就活は「しんどい」で良い
就活はしんどいと思っている人へ。まずお伝えしたいのは、その感情は極めてまともで、健全な反応だということです。
就活では、「自己分析をしてやりたいことを見つけ、キラキラした笑顔で面接に挑もう」とよく言われます。そして就活セミナーに行けば、まるで正解があるかのような顔で講師が話し、周りの友達は焦ったようにエントリーシート(ES)を埋めています。
そんな光景を見て、「何をして良いかよくわからない」「自分がやっていることが正しいのか自信がない」と立ち止まってしまうのは、当然のことです。誰かの真似をしてその場をやり過ごすのではなく、自分の人生を自分でなんとかしようと考えている証拠だからです。
とにかく、わからないことばかりなのですから、しんどくなるのは当たり前です。就活はしんどくて良いのです。
本コラムのコンセプト
生成AIによる一般的な情報がすぐに手に入る時代。就活生や求職者にいま求められているのは、経験や体験に基づく血の通ったアドバイスではないか。そうした読者のニーズに応えるために、編集部がテーマを選定し、参画するキャリアコンサルタントらに寄稿いただくコラム企画を始めました。自身の経験や実アドバイスをベースに、綺麗事を一切排除した本音の就活対策をお届けします。
「やりたいことがない」のは当たり前
「好きなことや、やりたいことなんてわからない……」という声を聞きます。
それで良いのです。わからなくて当然です。
生まれてから20年ほどずっと学校生活を送ってきたのに、急に数万とある企業のなかから運命の一社なんて見つけられるはずはありません。
そもそも、本当は働きたくないというのが本音ではないでしょうか。
あるいは、真面目に働いてお金をもらって、それなりの生活ができれば良いと思っている。それなのに、就活になると「この会社で成し遂げたい夢」を語らなければならない。アルバイトなら履歴書一枚で済んだのに、「適職」だの「自己実現」だのと難しいことになっている。
こうしたギャップに戸惑っているのは、あなただけではありません。
ともかく、大丈夫
自分一人だけが取り残されるような恐怖。どうすれば行きたい会社に絶対に入れるかわからないから、動くこと自体が無駄に思えてしまう。その気持ちは痛いほどよくわかります。
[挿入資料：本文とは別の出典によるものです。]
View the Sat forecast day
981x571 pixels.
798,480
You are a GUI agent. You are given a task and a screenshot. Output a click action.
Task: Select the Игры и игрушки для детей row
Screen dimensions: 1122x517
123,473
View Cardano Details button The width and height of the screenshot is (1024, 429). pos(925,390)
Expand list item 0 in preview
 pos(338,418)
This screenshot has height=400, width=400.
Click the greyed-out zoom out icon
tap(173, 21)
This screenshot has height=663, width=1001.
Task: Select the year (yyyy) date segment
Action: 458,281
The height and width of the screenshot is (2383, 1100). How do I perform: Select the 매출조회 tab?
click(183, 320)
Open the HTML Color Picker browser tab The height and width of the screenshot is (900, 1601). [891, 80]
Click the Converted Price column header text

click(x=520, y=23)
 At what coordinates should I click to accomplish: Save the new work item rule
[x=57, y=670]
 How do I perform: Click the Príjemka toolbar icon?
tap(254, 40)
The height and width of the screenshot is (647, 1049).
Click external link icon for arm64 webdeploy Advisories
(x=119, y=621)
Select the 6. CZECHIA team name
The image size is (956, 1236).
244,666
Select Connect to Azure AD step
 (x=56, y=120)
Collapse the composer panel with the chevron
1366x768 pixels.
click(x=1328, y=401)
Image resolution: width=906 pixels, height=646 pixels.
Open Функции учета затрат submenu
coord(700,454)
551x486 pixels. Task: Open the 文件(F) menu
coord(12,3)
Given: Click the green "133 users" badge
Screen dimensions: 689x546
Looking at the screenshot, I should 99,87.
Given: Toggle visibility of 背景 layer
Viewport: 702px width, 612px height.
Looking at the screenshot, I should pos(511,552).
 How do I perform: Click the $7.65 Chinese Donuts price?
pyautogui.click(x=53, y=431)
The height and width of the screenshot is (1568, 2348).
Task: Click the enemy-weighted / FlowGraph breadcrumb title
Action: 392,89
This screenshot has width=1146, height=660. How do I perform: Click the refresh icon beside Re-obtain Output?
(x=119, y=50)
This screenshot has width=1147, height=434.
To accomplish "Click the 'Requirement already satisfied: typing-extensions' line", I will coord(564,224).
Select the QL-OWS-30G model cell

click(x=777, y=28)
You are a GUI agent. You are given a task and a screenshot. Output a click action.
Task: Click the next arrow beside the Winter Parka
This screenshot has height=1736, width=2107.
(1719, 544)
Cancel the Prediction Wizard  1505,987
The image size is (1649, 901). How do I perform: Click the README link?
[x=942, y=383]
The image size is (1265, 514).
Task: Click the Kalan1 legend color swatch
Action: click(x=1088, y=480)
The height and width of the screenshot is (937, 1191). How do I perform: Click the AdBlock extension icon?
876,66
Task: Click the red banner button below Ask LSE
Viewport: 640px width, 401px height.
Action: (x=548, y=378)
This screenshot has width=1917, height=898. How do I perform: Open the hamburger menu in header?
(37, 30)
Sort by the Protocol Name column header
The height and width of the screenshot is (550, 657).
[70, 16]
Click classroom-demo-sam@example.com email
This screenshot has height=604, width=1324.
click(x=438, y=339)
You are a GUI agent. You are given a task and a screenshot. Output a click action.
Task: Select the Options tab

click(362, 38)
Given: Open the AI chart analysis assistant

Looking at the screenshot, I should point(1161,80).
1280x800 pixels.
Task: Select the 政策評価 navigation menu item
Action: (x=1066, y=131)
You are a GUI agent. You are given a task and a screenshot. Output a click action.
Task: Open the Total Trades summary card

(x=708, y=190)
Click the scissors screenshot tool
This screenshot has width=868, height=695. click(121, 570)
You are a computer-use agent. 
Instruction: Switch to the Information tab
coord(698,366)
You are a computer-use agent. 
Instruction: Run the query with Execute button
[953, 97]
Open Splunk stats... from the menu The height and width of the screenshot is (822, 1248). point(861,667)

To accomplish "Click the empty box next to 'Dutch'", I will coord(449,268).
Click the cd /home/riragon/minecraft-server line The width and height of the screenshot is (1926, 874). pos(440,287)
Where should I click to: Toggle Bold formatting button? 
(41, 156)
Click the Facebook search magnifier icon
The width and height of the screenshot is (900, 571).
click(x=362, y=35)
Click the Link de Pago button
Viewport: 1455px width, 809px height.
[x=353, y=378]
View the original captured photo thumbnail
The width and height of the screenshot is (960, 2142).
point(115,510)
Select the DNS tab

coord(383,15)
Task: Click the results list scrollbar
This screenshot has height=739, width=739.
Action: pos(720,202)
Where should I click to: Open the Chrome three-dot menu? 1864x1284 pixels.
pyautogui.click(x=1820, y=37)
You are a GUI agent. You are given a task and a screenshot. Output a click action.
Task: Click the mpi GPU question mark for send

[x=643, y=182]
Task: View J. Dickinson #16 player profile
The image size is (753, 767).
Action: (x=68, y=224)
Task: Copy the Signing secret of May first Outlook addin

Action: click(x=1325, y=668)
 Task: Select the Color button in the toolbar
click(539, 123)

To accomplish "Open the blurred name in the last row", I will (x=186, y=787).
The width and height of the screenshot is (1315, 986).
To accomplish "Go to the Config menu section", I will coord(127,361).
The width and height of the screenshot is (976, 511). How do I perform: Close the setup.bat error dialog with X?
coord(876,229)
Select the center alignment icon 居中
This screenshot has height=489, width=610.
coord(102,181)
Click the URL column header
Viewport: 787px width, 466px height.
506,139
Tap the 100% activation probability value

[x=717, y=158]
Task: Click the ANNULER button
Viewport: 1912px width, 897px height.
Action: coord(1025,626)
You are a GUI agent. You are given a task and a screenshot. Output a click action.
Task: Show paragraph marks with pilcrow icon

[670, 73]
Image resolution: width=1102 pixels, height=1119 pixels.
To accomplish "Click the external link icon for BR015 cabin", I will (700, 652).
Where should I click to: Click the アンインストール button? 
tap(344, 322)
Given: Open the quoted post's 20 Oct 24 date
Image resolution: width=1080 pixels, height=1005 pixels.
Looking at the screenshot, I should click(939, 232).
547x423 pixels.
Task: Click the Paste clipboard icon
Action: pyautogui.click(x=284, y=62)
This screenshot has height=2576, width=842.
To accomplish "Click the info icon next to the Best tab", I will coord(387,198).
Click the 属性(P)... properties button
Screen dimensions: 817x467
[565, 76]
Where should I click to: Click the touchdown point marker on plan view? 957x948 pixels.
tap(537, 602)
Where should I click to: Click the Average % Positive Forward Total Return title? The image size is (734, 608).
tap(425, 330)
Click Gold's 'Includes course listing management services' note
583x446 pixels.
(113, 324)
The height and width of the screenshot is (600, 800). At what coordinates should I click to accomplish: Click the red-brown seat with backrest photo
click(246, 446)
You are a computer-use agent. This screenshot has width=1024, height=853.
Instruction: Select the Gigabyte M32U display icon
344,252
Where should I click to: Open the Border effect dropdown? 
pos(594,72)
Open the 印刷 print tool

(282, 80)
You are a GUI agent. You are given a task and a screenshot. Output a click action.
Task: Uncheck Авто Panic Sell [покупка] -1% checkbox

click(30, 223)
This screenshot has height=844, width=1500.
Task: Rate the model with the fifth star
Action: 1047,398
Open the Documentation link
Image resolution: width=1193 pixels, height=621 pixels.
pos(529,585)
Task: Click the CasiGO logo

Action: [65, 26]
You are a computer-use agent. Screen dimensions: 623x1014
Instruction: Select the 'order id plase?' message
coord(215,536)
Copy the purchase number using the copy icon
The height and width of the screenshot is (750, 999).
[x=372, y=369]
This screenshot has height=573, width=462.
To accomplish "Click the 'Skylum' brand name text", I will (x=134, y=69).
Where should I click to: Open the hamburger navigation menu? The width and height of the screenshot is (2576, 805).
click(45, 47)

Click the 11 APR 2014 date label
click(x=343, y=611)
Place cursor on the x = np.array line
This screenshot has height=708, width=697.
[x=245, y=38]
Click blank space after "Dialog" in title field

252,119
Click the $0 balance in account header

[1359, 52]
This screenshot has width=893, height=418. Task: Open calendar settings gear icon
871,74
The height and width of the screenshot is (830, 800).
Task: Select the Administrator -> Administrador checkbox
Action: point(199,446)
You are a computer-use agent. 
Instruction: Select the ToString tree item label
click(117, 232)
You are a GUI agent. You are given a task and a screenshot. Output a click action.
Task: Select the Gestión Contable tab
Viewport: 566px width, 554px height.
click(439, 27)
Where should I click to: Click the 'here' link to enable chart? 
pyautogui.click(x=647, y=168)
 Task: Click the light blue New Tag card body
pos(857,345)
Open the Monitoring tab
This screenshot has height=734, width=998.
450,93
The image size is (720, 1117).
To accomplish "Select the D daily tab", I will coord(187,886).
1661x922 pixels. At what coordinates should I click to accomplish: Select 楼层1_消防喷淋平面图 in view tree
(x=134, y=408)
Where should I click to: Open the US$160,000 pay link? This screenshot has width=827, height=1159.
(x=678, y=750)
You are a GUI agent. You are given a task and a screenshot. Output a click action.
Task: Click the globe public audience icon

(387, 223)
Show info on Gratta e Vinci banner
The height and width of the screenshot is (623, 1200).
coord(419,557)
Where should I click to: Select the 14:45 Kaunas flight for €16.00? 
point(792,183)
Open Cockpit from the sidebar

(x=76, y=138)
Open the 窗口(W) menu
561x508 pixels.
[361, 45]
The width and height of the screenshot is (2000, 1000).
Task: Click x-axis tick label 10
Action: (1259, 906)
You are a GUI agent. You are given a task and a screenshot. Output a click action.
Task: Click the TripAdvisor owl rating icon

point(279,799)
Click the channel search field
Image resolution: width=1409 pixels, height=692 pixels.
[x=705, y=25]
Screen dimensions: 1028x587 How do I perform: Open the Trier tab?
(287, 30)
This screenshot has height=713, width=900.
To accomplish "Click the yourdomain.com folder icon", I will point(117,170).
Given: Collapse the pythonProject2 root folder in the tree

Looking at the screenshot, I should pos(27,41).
ですが、したり顔をしている社会人のほとんどが、かつて経験してきた道です。だから大丈夫なのです。
無理にやりたいことを探す必要はありません。好きなことなんて、働いてから見つけたって大丈夫です。やったこともない仕事が自分に合っているかどうかなんて、誰にもわかるはずがありません。
しかし、働くことは単にお金を稼ぐだけではありません。社会における居場所づくりでもあるのです。だからこそ、就活を投げ出さずに大切にしなければいけないのです。
まず、働き始める
とりあえず、どこでも良いから就職しましょう。
驚くかもしれませんが、やったことがないことが自分に向いているかどうか、最初からわかる人なんていません。
そもそも、人生において「やったことがあること」のほうが圧倒的に少ないのです。そして、やったことがない未経験の領域に、あなたの才能が隠れていることがよくあります。
だから、まずはどこでも良いから働き始めることが大切です。
「どこでも良い」を少しだけ考える
大切なのは、「どこでも良い」と選んだところから、ほんの少しでも「これなら許せる」「ここだけはちょっと気に入った」と思える部分を見つけることです。
たとえば、「職場の近くにおいしいカフェがある」「制服が少しだけ可愛い」「人間関係がさっぱりしていそう」など、そういった小さなことで十分です。
完璧な「適職」を最初から狙い撃ちしようとするから、動けなくなってしまいます。そうではなく、まずは入ってみた場所で、自分なりの「お気に入り」を探しましょう。
そうしているうちに、後から「やりたいこと」がついてくるケースを私はこれまでたくさん見てきました。
必要なのは、ほんの少しの思い切り
どうやったら行きたい会社に入れるのか悩む気持ちもわかります。でも、一歩踏み出さなければ、その会社があなたに合うかどうかも一生わからないままです。
「正解」を探しても、そう簡単には見つかりません。これから何十年と働いていくのですから、どの時点での選択が「正解」なのか、確かなことは誰にも言えないのです。
必要なのは、緻密な計画ではなく、ほんの少しの「えいやっ」という思い切りだけです。働いてから考えたって、見つけたって良いのです。
ちょっとの勇気があれば、就活はそこから動き出します。それは、あなたが社会へ出るための、大きな一歩になります。